**What the task asks**
Reproduce every one of the records below word for word, with each line left unchanged.

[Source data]
--
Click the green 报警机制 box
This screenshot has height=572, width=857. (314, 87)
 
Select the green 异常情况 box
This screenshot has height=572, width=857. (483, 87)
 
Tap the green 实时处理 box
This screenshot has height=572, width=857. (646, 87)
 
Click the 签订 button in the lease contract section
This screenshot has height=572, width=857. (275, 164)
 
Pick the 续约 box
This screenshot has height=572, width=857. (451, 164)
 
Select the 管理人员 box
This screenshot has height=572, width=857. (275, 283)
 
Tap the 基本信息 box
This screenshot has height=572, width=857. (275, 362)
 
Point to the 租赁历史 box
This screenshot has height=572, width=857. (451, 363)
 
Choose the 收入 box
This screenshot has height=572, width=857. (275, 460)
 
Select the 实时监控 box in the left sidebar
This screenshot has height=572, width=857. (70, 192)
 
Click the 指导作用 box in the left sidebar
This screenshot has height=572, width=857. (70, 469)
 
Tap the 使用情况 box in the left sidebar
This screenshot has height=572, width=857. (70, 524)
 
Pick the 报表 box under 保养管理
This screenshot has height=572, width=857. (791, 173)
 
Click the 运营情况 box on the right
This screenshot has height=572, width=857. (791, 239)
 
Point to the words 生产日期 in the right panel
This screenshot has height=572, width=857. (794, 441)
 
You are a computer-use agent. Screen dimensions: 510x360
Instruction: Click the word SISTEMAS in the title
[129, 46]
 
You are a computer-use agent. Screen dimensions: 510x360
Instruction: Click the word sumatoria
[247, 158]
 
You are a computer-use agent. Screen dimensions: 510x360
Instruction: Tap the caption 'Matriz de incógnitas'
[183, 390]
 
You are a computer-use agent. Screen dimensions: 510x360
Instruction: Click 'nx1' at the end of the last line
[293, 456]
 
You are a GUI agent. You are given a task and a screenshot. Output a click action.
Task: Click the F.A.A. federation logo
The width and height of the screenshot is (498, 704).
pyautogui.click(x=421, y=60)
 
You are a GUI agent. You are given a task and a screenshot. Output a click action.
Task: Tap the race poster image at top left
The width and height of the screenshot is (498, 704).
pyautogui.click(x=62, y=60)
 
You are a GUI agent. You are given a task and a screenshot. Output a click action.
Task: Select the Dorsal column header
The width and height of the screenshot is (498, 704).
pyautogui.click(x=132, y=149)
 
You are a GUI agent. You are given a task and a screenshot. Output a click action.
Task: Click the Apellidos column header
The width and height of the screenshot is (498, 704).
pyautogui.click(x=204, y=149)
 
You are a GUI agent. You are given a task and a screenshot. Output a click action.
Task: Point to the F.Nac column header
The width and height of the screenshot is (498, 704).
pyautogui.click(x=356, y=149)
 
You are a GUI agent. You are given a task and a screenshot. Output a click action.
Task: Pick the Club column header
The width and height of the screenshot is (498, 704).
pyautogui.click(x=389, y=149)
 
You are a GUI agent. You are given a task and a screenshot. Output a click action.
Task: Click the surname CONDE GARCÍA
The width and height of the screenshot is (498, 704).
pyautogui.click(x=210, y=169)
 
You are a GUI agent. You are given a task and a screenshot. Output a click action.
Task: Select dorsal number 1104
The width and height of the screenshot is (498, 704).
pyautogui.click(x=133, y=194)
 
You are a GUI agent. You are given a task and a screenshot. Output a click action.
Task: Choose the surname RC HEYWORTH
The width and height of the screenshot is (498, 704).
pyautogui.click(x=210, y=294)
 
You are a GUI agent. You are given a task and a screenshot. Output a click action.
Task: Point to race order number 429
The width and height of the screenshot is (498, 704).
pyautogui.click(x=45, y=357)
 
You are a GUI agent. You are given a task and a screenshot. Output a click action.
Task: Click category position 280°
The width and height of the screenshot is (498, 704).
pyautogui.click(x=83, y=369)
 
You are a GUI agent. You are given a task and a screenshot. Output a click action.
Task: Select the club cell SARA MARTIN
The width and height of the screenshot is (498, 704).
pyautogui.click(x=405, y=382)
--
**Exercise result**
Click the green 报警机制 box
This screenshot has height=572, width=857. (314, 87)
 
Select the green 异常情况 box
This screenshot has height=572, width=857. (483, 87)
 
Tap the green 实时处理 box
This screenshot has height=572, width=857. (646, 87)
 
Click the 签订 button in the lease contract section
This screenshot has height=572, width=857. (275, 164)
 
Pick the 续约 box
This screenshot has height=572, width=857. (451, 164)
 
Select the 管理人员 box
This screenshot has height=572, width=857. (275, 283)
 
Tap the 基本信息 box
This screenshot has height=572, width=857. (275, 362)
 
Point to the 租赁历史 box
This screenshot has height=572, width=857. (451, 363)
 
Choose the 收入 box
This screenshot has height=572, width=857. (275, 460)
 
Select the 实时监控 box in the left sidebar
This screenshot has height=572, width=857. (70, 192)
 
Click the 指导作用 box in the left sidebar
This screenshot has height=572, width=857. (70, 469)
 
Tap the 使用情况 box in the left sidebar
This screenshot has height=572, width=857. (70, 524)
 
Pick the 报表 box under 保养管理
This screenshot has height=572, width=857. (791, 173)
 
Click the 运营情况 box on the right
This screenshot has height=572, width=857. (791, 239)
 
Point to the words 生产日期 in the right panel
This screenshot has height=572, width=857. (794, 441)
 
You are a computer-use agent. Screen dimensions: 510x360
Instruction: Click the word SISTEMAS in the title
[129, 46]
 
You are a computer-use agent. Screen dimensions: 510x360
Instruction: Click the word sumatoria
[247, 158]
 
You are a computer-use agent. Screen dimensions: 510x360
Instruction: Tap the caption 'Matriz de incógnitas'
[183, 390]
 
You are a computer-use agent. Screen dimensions: 510x360
Instruction: Click 'nx1' at the end of the last line
[293, 456]
 
You are a GUI agent. You are given a task and a screenshot. Output a click action.
Task: Click the F.A.A. federation logo
The width and height of the screenshot is (498, 704).
pyautogui.click(x=421, y=60)
 
You are a GUI agent. You are given a task and a screenshot. Output a click action.
Task: Tap the race poster image at top left
The width and height of the screenshot is (498, 704).
pyautogui.click(x=62, y=60)
 
You are a GUI agent. You are given a task and a screenshot. Output a click action.
Task: Select the Dorsal column header
The width and height of the screenshot is (498, 704).
pyautogui.click(x=132, y=149)
 
You are a GUI agent. You are given a task and a screenshot. Output a click action.
Task: Click the Apellidos column header
The width and height of the screenshot is (498, 704).
pyautogui.click(x=204, y=149)
 
You are a GUI agent. You are given a task and a screenshot. Output a click action.
Task: Point to the F.Nac column header
The width and height of the screenshot is (498, 704).
pyautogui.click(x=356, y=149)
 
You are a GUI agent. You are given a task and a screenshot. Output a click action.
Task: Pick the Club column header
The width and height of the screenshot is (498, 704).
pyautogui.click(x=389, y=149)
 
You are a GUI agent. You are given a task and a screenshot. Output a click action.
Task: Click the surname CONDE GARCÍA
The width and height of the screenshot is (498, 704).
pyautogui.click(x=210, y=169)
 
You are a GUI agent. You are given a task and a screenshot. Output a click action.
Task: Select dorsal number 1104
The width and height of the screenshot is (498, 704).
pyautogui.click(x=133, y=194)
 
You are a GUI agent. You are given a task and a screenshot. Output a click action.
Task: Choose the surname RC HEYWORTH
The width and height of the screenshot is (498, 704).
pyautogui.click(x=210, y=294)
 
You are a GUI agent. You are given a task and a screenshot. Output a click action.
Task: Point to race order number 429
The width and height of the screenshot is (498, 704).
pyautogui.click(x=45, y=357)
 
You are a GUI agent. You are given a task and a screenshot. Output a click action.
Task: Click category position 280°
The width and height of the screenshot is (498, 704).
pyautogui.click(x=83, y=369)
 
You are a GUI agent. You are given a task and a screenshot. Output a click action.
Task: Select the club cell SARA MARTIN
The width and height of the screenshot is (498, 704).
pyautogui.click(x=405, y=382)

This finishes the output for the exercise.